Welcome to Webmaker for Android! Here's some things to know before getting started.

The app is almost entirely built using web technologies. Things you interact with, the user experience is almost entirely written with these technologies. Think of this almost as the "core" of the app. It's where most of the functionality is added and where most of the work is focused. This repository, webmaker-android is focused on wrapping around that "core" to allow Android users to use the app on their smartphones and tablets.

This repository, provides a API that tells webmaker-core how to handle certain things on Android devices. For instance, your Apple device might have a different way of getting pictures from your photo album than Android does. The idea is that by having a wrapper for each system, you can adapt to these changes therefore creating a smooth experience for everyone regardless of the device they are using.

However, there is another reason why things are done this way. Operating systems, whether mobile or desktop are written in many different languages these days. Creating a wrapper for each of these operating systems that wraps around the webmaker-core functionality, allows you the future developer and anyone else working on the project to have much more stable environment and remove the need to rewrite things to be compatible for other operating systems.

With that in mind happy coding and if you have any questions come hang out with us on IRC!

Visit our IRC channel

Manual IRC Information: [ Server:, Channel: #webmaker]

Installing Android Studio

In order to use Android Studio, you will need to install a JDK (Java Development Kit). Much like your typical Java client, except it provides helpful utilities and things you will need to start developing with Java (The language that is used to build Android apps). To verify that you have installed a JDK (Which includes the JRE unless specified otherwise) you can run the following commands in your operating system prompt.

Operating System Terminal
Windows (ANY) Command Prompt
Mac OS X Terminal
Linux (Varies) Terminal

For Windows users, click the windows button and in the search box type "cmd" then hit enter. For Mac OS X users, click launch pad, utilities then click on terminal For Linux users, you can typically find the terminal with a quick search (it varies between distro)

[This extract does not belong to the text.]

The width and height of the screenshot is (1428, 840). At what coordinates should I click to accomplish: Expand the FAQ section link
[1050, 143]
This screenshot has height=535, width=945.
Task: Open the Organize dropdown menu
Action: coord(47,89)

Once you have found the terminal for your OS, go ahead and type in java -version and javac -version. This makes sure that you have both a JRE and JDK installed on your computer. When you run the java -version command, you should get a output similar to the one below.

Output of "java -version":

java version "1.7.0_80"
Java(TM) SE Runtime Environment (build 1.7.0_80-b15)
Java HotSpot(TM) 64-Bit Server VM (build 24.80-b11, mixed mode)

Output of "javac -version":

javac 1.7.0_80

If you see something similar to the output above, double check the java version line to verify that the first two digits (1.7 in this case) is equal to or higher than the minimum Java version required (1.7). If it isn't, you will have to upgrade your Java version so go ahead and download the latest version of the Java JDK [here].

If you run "java -version" successfully and are using a version that is compatible with the requirements of this project, but have issues running the "javac -version" command, that means more than likely you don't have a Java SDK installed and you should download it at the link above.